The Timbers have been habitual acquirers of overseas talent from Day 1 -- before Porter's arrival -- and they're annually near the bottom of the list of minutes played by locals (for my purposes: Americans, Canadians, and anyone who's played college ball). They've also been slow to develop their own academy, and are one of two MLS teams, along with New York City FC, that have never put a Homegrown player out on the field.

They are iconoclasts in that sense. When they take the field on Sunday, they'll likely do it with just four Americans in the lineup, which would be by far the fewest ever for an MLS champion.

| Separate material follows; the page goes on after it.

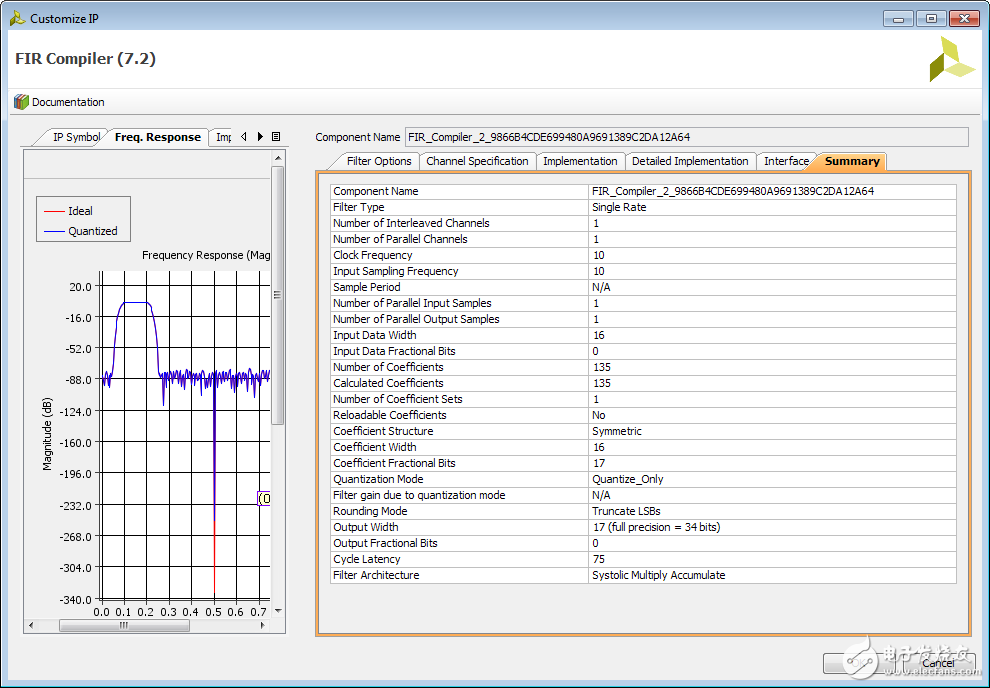Click the horizontal scrollbar under the frequency plot

[124, 625]

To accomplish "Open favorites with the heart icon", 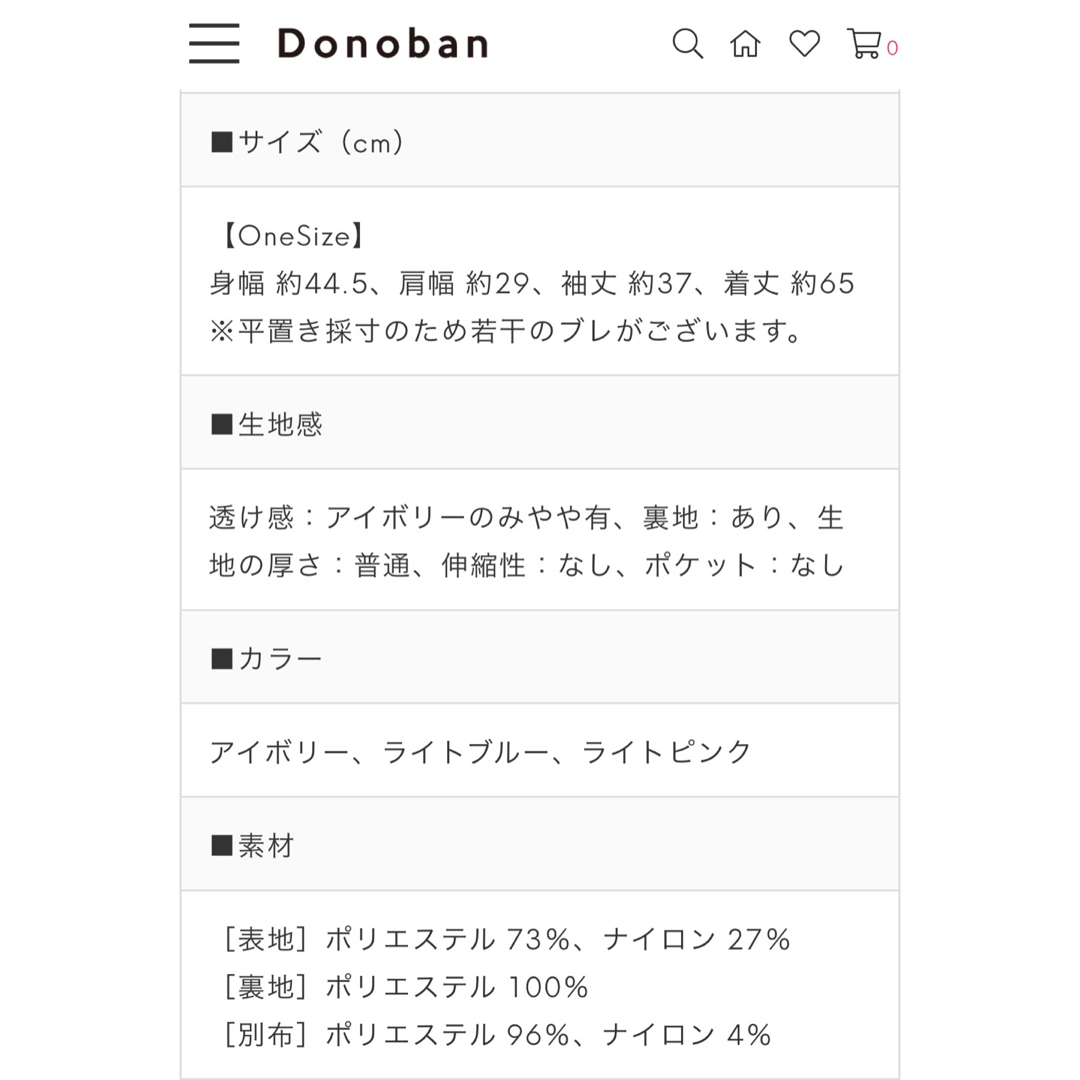I will click(x=804, y=43).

What's striking about the Timbers, though, is just how wide a net they cast. Yes, their collection of Argentines garners the most attention, but their right back is from the Caribbean. Their starting center forward and starting goalkeeper are both from Africa, and their DP center back is from England. They have two Colombians in their regular rotation as well, and a backup 'keeper from New Zealand.

A steady stream of comings and going characterize how this team has been constructed, and to Porter's credit he always seems to have them playing better at the end of the season than they were at the start. He's also been able to both soothe egos and encourage improvement out of the likes of Jorge Villafana, Fanendo Adi and Darlington Nagbe. It hasn't always been steady, but it's clearly worked.

For all that, the constant has been the presence of Diego Valeri and Diego Chara in central midfield. Portland were among the first teams in the league to go out and get talent of that caliber in their prime, and they've reaped the benefits.

So like Crew SC, they're just 90 minutes away from having something tangible to show for it.

Ours is a copycat league so rest assured that other teams are taking note. There will be new Charas and Valeris in the league come 2016, and there should be new hope in Chicago and the Bronx that new managers will show a commitment to getting the best out of the talent already on hand rather than gutting rosters and starting over.